В ядерной модели атома водорода электрон вращается вокруг ядра (протон) по круговой орбите, радиус которой R = 5,3 • 10-11 м. Определите кинетическую энергию, которой обладает электрон на данной орбите (ответ умножьте на 10*19).
The kinetic energy of the electron can be calculated using the formula:
KE = (mv^2)/2, where m is the mass of the electron and v is its velocity.
Since the electron is moving in a circular orbit, the velocity can be found using the formula for centripetal acceleration:
a = v^2/R, where R is the radius of the orbit.

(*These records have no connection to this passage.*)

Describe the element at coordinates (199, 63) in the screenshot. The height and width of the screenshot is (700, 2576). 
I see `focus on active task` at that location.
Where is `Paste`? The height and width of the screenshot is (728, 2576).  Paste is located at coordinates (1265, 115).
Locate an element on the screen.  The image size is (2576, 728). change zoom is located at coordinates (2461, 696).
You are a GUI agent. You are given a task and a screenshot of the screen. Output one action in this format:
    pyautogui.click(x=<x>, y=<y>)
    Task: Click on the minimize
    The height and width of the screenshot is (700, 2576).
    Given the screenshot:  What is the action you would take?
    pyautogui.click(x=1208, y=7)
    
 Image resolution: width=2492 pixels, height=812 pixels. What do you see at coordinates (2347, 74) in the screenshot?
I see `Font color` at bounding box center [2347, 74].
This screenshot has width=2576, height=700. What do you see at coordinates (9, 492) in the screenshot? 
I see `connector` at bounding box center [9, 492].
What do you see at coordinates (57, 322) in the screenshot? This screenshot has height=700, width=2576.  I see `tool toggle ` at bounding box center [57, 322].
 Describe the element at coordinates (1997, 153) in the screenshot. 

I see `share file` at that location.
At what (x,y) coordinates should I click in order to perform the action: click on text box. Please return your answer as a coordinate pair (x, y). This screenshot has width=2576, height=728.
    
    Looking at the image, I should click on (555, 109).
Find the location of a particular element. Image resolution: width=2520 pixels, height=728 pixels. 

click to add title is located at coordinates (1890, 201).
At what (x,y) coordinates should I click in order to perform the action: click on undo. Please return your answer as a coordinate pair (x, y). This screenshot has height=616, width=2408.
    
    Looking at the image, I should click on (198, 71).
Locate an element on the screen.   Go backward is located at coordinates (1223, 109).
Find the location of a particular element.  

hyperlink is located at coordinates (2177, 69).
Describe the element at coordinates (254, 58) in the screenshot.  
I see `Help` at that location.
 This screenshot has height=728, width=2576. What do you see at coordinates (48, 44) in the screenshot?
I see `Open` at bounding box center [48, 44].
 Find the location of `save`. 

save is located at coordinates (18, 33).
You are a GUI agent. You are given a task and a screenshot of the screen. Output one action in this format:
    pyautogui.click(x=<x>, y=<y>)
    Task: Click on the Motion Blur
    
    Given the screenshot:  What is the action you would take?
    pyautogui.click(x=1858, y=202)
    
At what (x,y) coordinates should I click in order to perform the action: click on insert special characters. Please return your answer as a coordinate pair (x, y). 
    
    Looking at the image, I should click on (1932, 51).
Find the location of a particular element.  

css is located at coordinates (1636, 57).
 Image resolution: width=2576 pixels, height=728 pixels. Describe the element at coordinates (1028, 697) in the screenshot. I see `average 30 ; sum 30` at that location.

Substituting the known values of R = 5.3 * 10^-11 m and the mass of an electron m = 9.11 * 10^-31 kg, we get:
v = √[(a * R^2)/m] = √[(9 * 10^9 * 1.602 * 10^-19 * 5.3 * 10^-11) / (5.11 * 10^-31)] = 2.19 *10^6 m/s
Thus, the kinetic energy of the electron is:
KE = (9.11 * 10^-31 * (2.19 * 10^6)^2)/2 = 2.43 * 10^-18 J
Multiplying this value by 10^19, as instructed in the prompt, we get the final answer of 2.43 * 10 J.
Therefore, the electron on the given orbit in the hydrogen atom has a kinetic energy of 2.43 * 10 J.